Erwin Chemerinsky of the University of Southern California said earlier rulings limiting the right to sue states in federal court had found that Congress failed to offer evidence of abuses by state governments. In the disability case, Chemerinsky said, Congress made detailed findings that state and local governments had discriminated, but the court said it wasn’t persuaded that the problem was severe enough to justify suits for damages in federal court.

He said the same logic could be used to attack laws allowing states to be sued for denying equal pay to women and for employment and voting practices that have harmful effects on minorities.

The ADA, passed in 1990, prohibits discrimination against the disabled in employment and in government programs and services and requires employers, public agencies and businesses to provide reasonable accommodations.

In yesterday’s ruling in a case from Alabama, the majority opinion by Chief Justice William Rehnquist cited the states’ constitutional shield from private suits for damages in federal court, and it said it could be overcome only by congressional findings showing that state governments were violating constitutional rights.

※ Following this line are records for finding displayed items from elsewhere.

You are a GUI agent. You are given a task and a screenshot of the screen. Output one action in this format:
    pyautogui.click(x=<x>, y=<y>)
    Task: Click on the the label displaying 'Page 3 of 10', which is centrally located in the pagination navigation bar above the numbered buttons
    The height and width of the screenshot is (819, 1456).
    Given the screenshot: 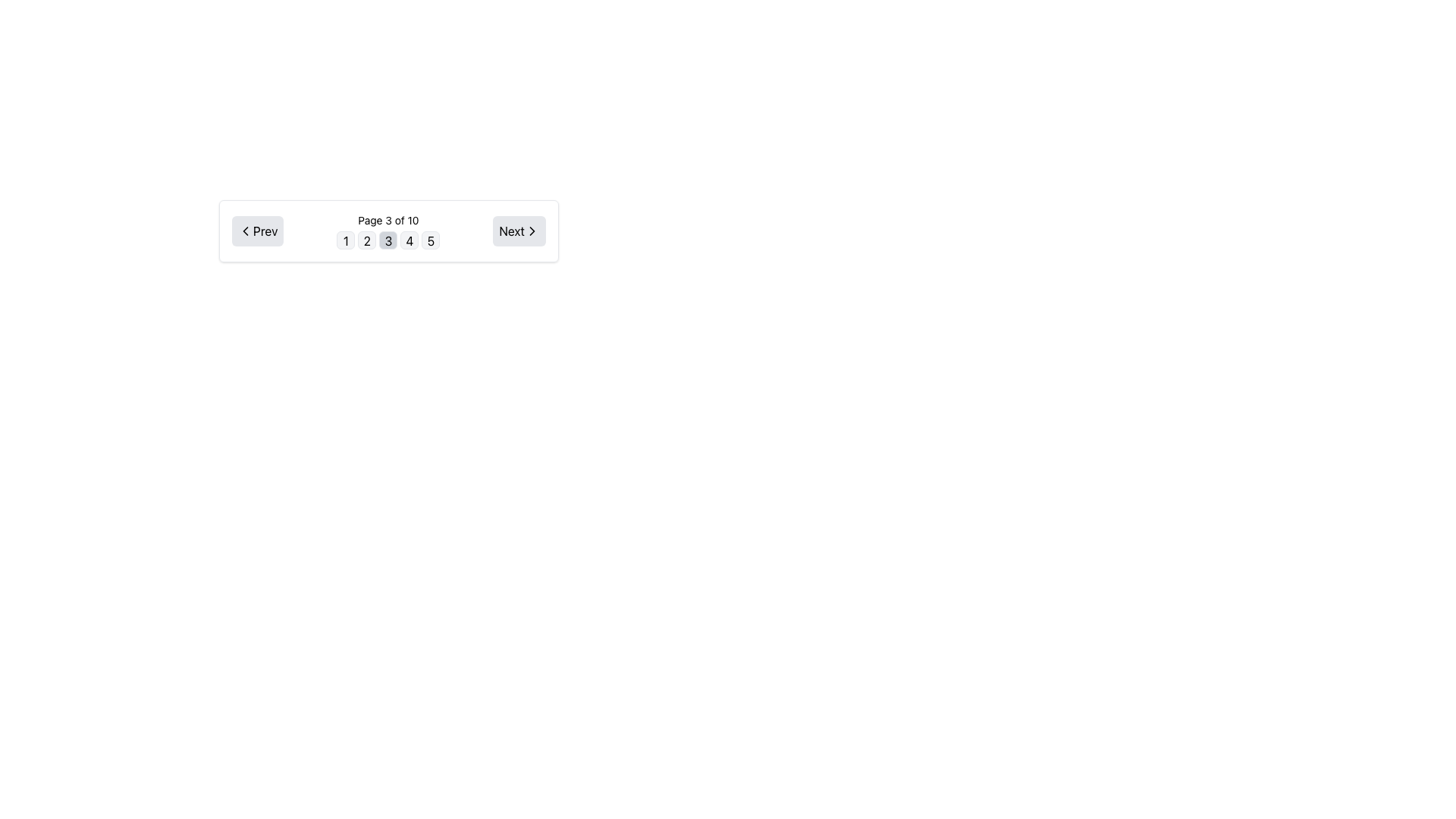 What is the action you would take?
    pyautogui.click(x=388, y=220)
    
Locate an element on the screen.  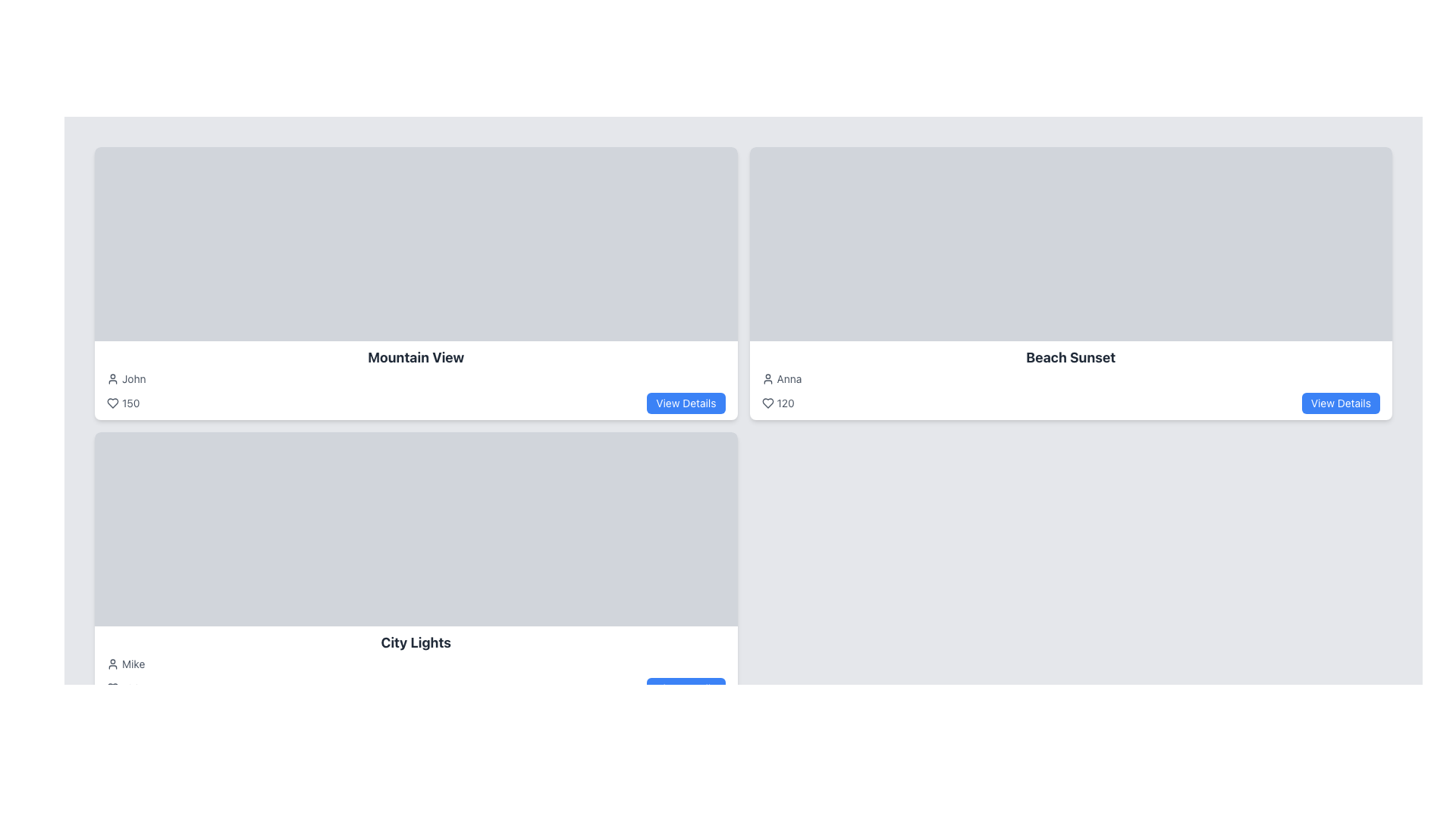
the user profile icon associated with the name 'Anna', which is positioned to the left of the text label 'Anna' in the upper-right quadrant of the interface is located at coordinates (767, 378).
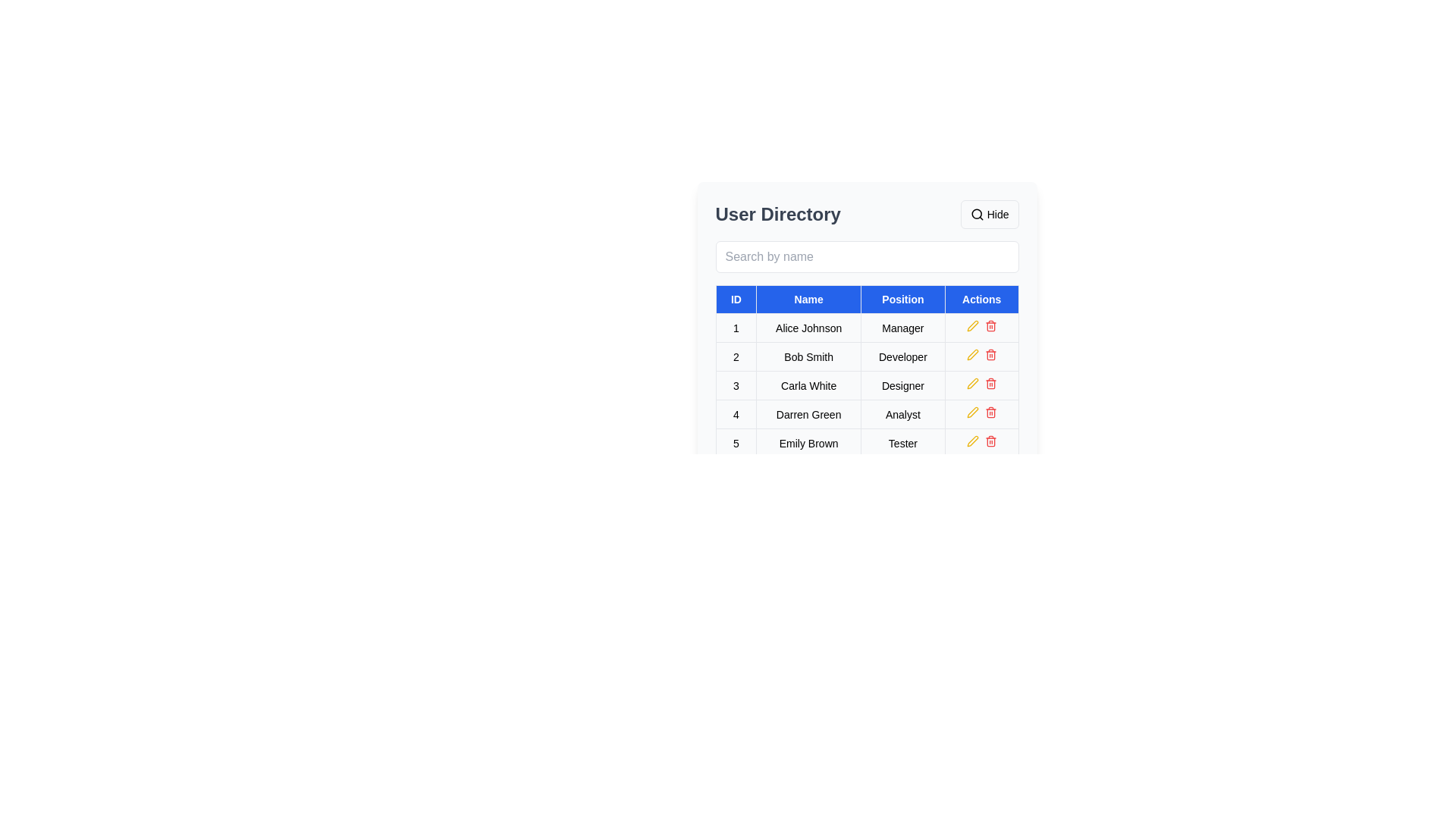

Congress’ findings before passage of the ADA, Rehnquist said, contain only “minimal evidence” of discrimination by states against the disabled.

Dissenting Justice Stephen Breyer said the majority was ignoring extensive congressional evidence of “instances in which a person with a disability found it impossible to obtain a state job, to retain state employment, to use the public transportation that was readily available to others in order to get to work, or to obtain a public education, which is often a prerequisite to obtaining employment.”

Added to evidence of discriminatory treatment against the disabled in society, the congressional findings justify a broadly protective law, Breyer said.

Arlene Mayerson, directing attorney for the Disability Rights Education and Defense Fund in Berkeley and author of one of the main briefs in the case, agreed. The court showed a “shocking disregard” for well-documented, historical discrimination against people with disabilities, she said.

The court has not yet acted on Gov. Gray Davis’ Supreme Court appeal in another ADA case, involving the $3-per-year fee that California charged the disabled for parking placards.

Criticized by disability advocates for jeopardizing the ADA, the governor announced last June that the state would settle the case and withdraw the appeal.